■ **PROBLEM**
Return, word for word, the entries from the line that contains "This screenshot has width=738, height=570." through the line that contains "tap(100, 171)", leaving out the pictures.

■ **DATA TO PROCESS**
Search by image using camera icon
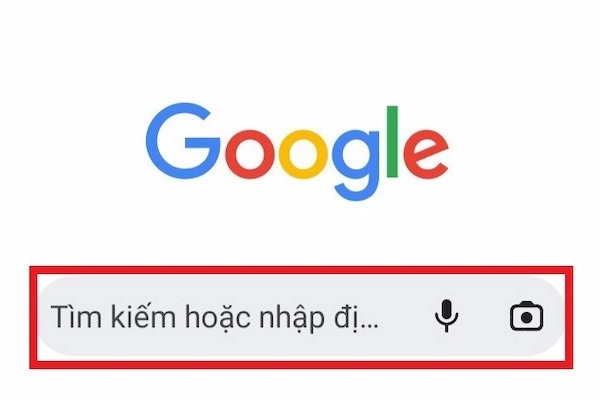The image size is (600, 400). point(527,316)
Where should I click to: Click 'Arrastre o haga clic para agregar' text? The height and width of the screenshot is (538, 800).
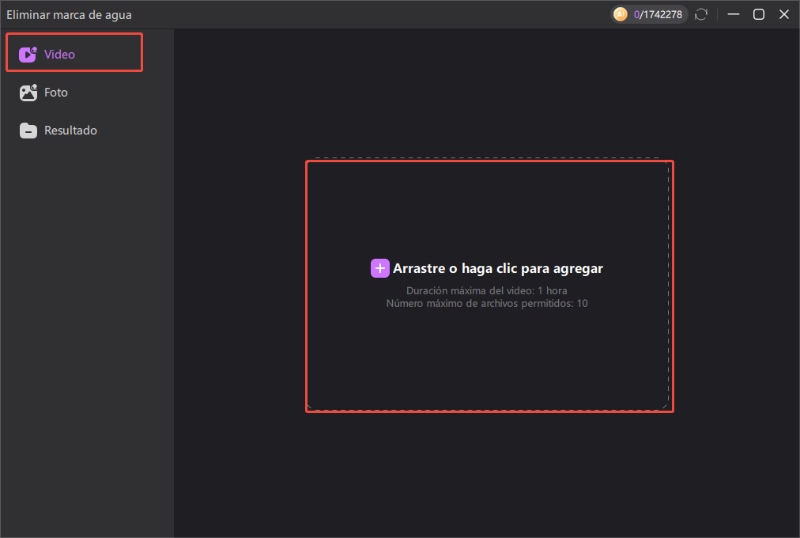(x=498, y=268)
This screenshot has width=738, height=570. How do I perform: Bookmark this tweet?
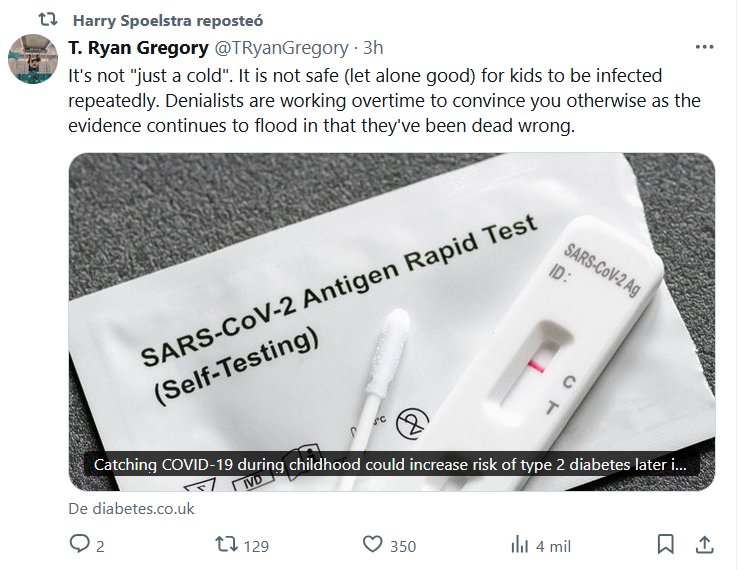click(x=666, y=545)
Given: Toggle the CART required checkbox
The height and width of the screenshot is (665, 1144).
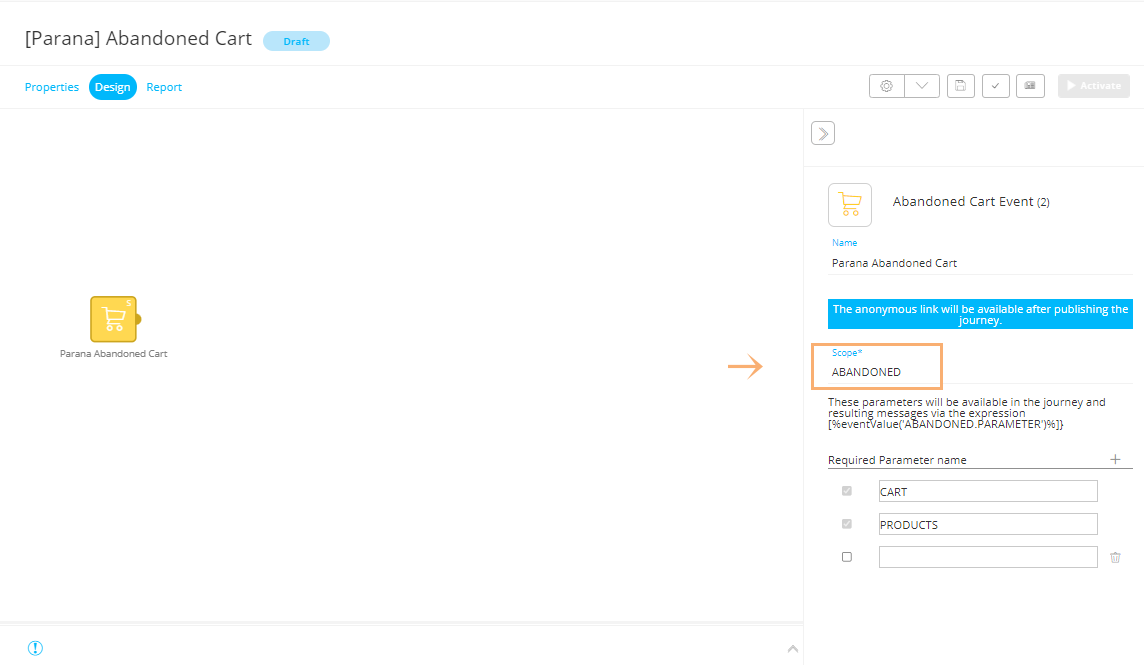Looking at the screenshot, I should click(847, 491).
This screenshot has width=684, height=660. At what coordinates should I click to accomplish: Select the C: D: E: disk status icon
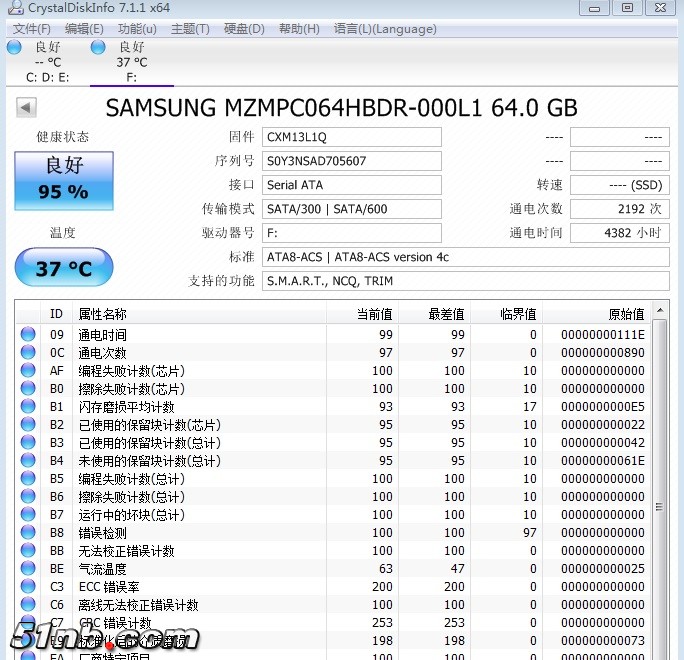[14, 47]
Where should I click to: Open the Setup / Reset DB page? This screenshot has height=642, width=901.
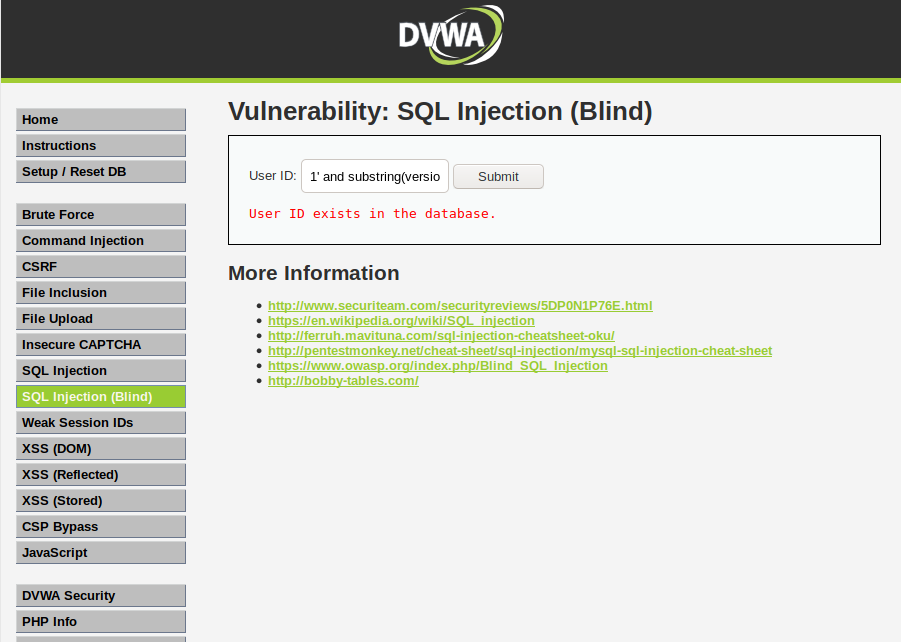tap(100, 171)
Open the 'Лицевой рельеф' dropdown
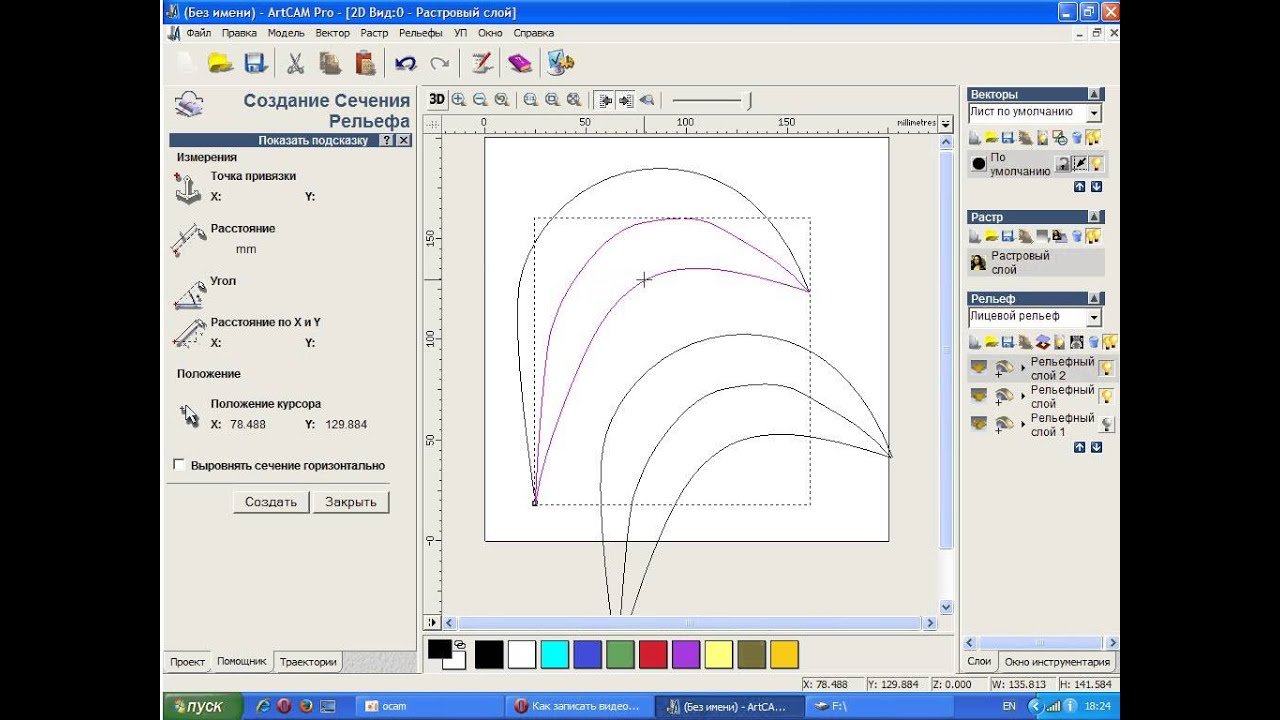 point(1093,317)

■ **RESPONSE TO THIS EXERCISE**
This screenshot has width=738, height=570. How do I perform: Bookmark this tweet?
click(x=666, y=545)
Given: Toggle the CART required checkbox
The height and width of the screenshot is (665, 1144).
Looking at the screenshot, I should click(847, 491).
This screenshot has width=684, height=660. At what coordinates should I click to accomplish: Select the C: D: E: disk status icon
[14, 47]
Where should I click to: Open the Setup / Reset DB page? This screenshot has height=642, width=901.
tap(100, 171)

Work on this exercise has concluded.